Community Conferencing, which is overseen by Mediation Center Youth Programs Director Crystal Commodore, provides a safe and structured space for people involved in a conflict or crime to meet and resolve the incident. The process helps people respond to destructive behavior in constructive ways by inviting everyone who has been affected to the conference and encouraging them to share their feelings and thoughts. Community Conferencing can be used to resolve a multitude of situations, such as minor assault, breaking and entering, shoplifting, property destruction, burglary, trespassing and auto theft.
The program, which is a currently a partnership of the Mediation Center and Chatham County Juvenile Court, has reduced the recidivism (criminal relapse) rate of program participants to 13.5 percent. From August 1, 2017 to July 31, 2018, the program saw 59 youth participants ages 7-17 (and 209 other participants, such as others affected by the incident and support resources) and resulted in over 187 charges being mediated. Ninety-seven percent of conferences ended with resolution agreements signed by all involved parties.
Community Conferencing helps participants resolve a variety of charges, such as burglary, assault/battery, weapons possession, vehicle theft, robbery, arson, credit card theft and obstruction of an officer. Those who take advantage of the program may be referred through a juvenile court probation officer, a law-enforcement officer, someone from the district attorney’s office, the school system, or a community member, such as a parent or youth leader. Conferences are held in neighborhood locations for accessibility and comfort of the parties and have been held at Hubert Middle School, Windsor Forest High School, the Teacher’s Federation, Live Oak Public Libraries, West Chatham Middle School, the Pembroke Library, Juvenile Court and the Mediation Center.
Mediation Center Executive Director Jill Cheeks called the recently released data “immensely gratifying” for the program, which has been a part of the Mediation Center’s offerings since 2017.

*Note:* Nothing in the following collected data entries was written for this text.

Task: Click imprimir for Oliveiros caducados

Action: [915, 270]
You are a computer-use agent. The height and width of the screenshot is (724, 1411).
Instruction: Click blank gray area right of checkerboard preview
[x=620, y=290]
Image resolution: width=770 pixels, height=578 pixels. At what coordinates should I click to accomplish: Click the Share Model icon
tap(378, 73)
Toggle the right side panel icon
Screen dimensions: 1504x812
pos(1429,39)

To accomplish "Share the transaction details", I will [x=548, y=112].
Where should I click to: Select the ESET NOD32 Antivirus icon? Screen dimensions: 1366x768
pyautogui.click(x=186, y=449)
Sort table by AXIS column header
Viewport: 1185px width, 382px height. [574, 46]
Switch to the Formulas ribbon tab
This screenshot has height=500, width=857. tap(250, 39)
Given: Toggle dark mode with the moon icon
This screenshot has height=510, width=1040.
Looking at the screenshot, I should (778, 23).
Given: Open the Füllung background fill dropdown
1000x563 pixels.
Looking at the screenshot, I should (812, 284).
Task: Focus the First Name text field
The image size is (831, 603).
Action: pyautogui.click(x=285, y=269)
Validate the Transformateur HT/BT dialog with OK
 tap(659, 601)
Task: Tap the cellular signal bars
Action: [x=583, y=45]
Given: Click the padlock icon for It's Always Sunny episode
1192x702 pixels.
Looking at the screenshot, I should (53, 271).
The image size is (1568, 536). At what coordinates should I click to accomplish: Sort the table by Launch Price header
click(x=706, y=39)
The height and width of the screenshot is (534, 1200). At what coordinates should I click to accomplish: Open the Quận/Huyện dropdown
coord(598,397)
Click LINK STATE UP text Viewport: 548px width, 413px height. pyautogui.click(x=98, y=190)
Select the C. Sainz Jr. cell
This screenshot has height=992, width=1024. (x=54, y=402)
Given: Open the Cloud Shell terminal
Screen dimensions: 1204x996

"This program provides a wonderful opportunity to repair harm and restore relationships in a peaceful environment. Those who caused harm are held accountable for their actions and they contribute to the development of a specific plan for how to prevent future incidents and define a better path going forward. Over 96 percent of conferences result in an agreement, and over 91 percent of those who help to develop the agreement end up fully complying with it,” Cheeks said. “It’s nice to see such encouraging results from a unique program like this one, which ultimately benefits our whole community.”